▶ Stored data:
+++++

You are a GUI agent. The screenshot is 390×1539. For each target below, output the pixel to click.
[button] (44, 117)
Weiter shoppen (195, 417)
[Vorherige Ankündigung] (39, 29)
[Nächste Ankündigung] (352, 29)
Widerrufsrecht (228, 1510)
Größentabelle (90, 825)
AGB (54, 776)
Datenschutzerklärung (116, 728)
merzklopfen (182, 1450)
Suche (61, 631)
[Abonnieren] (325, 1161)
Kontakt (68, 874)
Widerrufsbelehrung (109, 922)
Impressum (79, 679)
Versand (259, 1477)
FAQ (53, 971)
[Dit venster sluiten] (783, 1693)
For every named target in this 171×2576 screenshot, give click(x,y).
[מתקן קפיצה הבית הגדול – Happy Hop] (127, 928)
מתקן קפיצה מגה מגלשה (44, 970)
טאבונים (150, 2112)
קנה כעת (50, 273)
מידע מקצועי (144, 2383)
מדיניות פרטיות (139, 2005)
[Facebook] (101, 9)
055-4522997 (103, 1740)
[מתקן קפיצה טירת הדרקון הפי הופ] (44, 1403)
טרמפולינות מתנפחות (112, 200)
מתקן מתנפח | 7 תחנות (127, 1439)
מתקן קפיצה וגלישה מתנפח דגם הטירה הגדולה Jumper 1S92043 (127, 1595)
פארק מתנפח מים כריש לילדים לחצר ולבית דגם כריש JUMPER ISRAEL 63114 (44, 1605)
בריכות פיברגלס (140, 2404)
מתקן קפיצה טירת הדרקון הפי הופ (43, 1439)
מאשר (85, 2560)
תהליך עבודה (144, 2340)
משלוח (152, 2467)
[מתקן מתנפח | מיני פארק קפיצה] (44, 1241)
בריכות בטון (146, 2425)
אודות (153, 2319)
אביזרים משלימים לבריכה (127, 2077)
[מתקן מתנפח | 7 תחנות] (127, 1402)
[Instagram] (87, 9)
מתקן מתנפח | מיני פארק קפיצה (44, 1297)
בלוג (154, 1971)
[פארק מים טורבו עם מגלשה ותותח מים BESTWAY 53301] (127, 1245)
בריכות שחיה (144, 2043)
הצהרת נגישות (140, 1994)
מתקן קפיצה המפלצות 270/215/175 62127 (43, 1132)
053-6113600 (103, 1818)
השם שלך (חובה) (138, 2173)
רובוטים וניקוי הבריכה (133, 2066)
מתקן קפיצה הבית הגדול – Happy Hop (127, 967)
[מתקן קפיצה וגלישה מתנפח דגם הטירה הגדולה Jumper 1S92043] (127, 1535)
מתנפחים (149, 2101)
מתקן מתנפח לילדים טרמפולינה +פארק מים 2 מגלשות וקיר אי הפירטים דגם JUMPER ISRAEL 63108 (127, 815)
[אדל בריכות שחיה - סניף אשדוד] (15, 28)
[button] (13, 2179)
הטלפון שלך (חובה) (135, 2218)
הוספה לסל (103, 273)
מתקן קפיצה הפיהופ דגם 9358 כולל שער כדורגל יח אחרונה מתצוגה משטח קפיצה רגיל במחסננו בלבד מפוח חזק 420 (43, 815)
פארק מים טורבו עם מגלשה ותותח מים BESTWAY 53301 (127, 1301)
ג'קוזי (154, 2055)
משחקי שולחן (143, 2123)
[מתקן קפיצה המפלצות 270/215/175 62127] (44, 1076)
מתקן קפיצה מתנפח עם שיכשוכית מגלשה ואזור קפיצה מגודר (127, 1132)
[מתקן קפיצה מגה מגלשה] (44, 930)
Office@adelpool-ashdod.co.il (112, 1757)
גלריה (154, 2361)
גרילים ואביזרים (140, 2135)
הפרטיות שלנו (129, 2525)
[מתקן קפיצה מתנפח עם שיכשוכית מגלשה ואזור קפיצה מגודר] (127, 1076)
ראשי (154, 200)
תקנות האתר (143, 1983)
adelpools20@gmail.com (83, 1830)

+++++

Word for word, print the listing above once more.

▶ Exercise result:
You are a GUI agent. The screenshot is 390×1539. For each target below, output the pixel to click.
[button] (44, 117)
Weiter shoppen (195, 417)
[Vorherige Ankündigung] (39, 29)
[Nächste Ankündigung] (352, 29)
Widerrufsrecht (228, 1510)
Größentabelle (90, 825)
AGB (54, 776)
Datenschutzerklärung (116, 728)
merzklopfen (182, 1450)
Suche (61, 631)
[Abonnieren] (325, 1161)
Kontakt (68, 874)
Widerrufsbelehrung (109, 922)
Impressum (79, 679)
Versand (259, 1477)
FAQ (53, 971)
[Dit venster sluiten] (783, 1693)
For every named target in this 171×2576 screenshot, give click(x,y).
[מתקן קפיצה הבית הגדול – Happy Hop] (127, 928)
מתקן קפיצה מגה מגלשה (44, 970)
טאבונים (150, 2112)
קנה כעת (50, 273)
מידע מקצועי (144, 2383)
מדיניות פרטיות (139, 2005)
[Facebook] (101, 9)
055-4522997 (103, 1740)
[מתקן קפיצה טירת הדרקון הפי הופ] (44, 1403)
טרמפולינות מתנפחות (112, 200)
מתקן מתנפח | 7 תחנות (127, 1439)
מתקן קפיצה וגלישה מתנפח דגם הטירה הגדולה Jumper 1S92043 (127, 1595)
פארק מתנפח מים כריש לילדים לחצר ולבית דגם כריש JUMPER ISRAEL 63114 (44, 1605)
בריכות פיברגלס (140, 2404)
מתקן קפיצה טירת הדרקון הפי הופ (43, 1439)
מאשר (85, 2560)
תהליך עבודה (144, 2340)
משלוח (152, 2467)
[מתקן מתנפח | מיני פארק קפיצה] (44, 1241)
בריכות בטון (146, 2425)
אודות (153, 2319)
אביזרים משלימים לבריכה (127, 2077)
[מתקן מתנפח | 7 תחנות] (127, 1402)
[Instagram] (87, 9)
מתקן מתנפח | מיני פארק קפיצה (44, 1297)
בלוג (154, 1971)
[פארק מים טורבו עם מגלשה ותותח מים BESTWAY 53301] (127, 1245)
בריכות שחיה (144, 2043)
הצהרת נגישות (140, 1994)
מתקן קפיצה המפלצות 270/215/175 62127 (43, 1132)
053-6113600 (103, 1818)
השם שלך (חובה) (138, 2173)
רובוטים וניקוי הבריכה (133, 2066)
מתקן קפיצה הבית הגדול – Happy Hop (127, 967)
[מתקן קפיצה וגלישה מתנפח דגם הטירה הגדולה Jumper 1S92043] (127, 1535)
מתנפחים (149, 2101)
מתקן מתנפח לילדים טרמפולינה +פארק מים 2 מגלשות וקיר אי הפירטים דגם JUMPER ISRAEL 63108 (127, 815)
[אדל בריכות שחיה - סניף אשדוד] (15, 28)
[button] (13, 2179)
הטלפון שלך (חובה) (135, 2218)
הוספה לסל (103, 273)
מתקן קפיצה הפיהופ דגם 9358 כולל שער כדורגל יח אחרונה מתצוגה משטח קפיצה רגיל במחסננו בלבד מפוח חזק 420 (43, 815)
פארק מים טורבו עם מגלשה ותותח מים BESTWAY 53301 (127, 1301)
ג'קוזי (154, 2055)
משחקי שולחן (143, 2123)
[מתקן קפיצה המפלצות 270/215/175 62127] (44, 1076)
מתקן קפיצה מתנפח עם שיכשוכית מגלשה ואזור קפיצה מגודר (127, 1132)
[מתקן קפיצה מגה מגלשה] (44, 930)
Office@adelpool-ashdod.co.il (112, 1757)
גלריה (154, 2361)
גרילים ואביזרים (140, 2135)
הפרטיות שלנו (129, 2525)
[מתקן קפיצה מתנפח עם שיכשוכית מגלשה ואזור קפיצה מגודר] (127, 1076)
ראשי (154, 200)
תקנות האתר (143, 1983)
adelpools20@gmail.com (83, 1830)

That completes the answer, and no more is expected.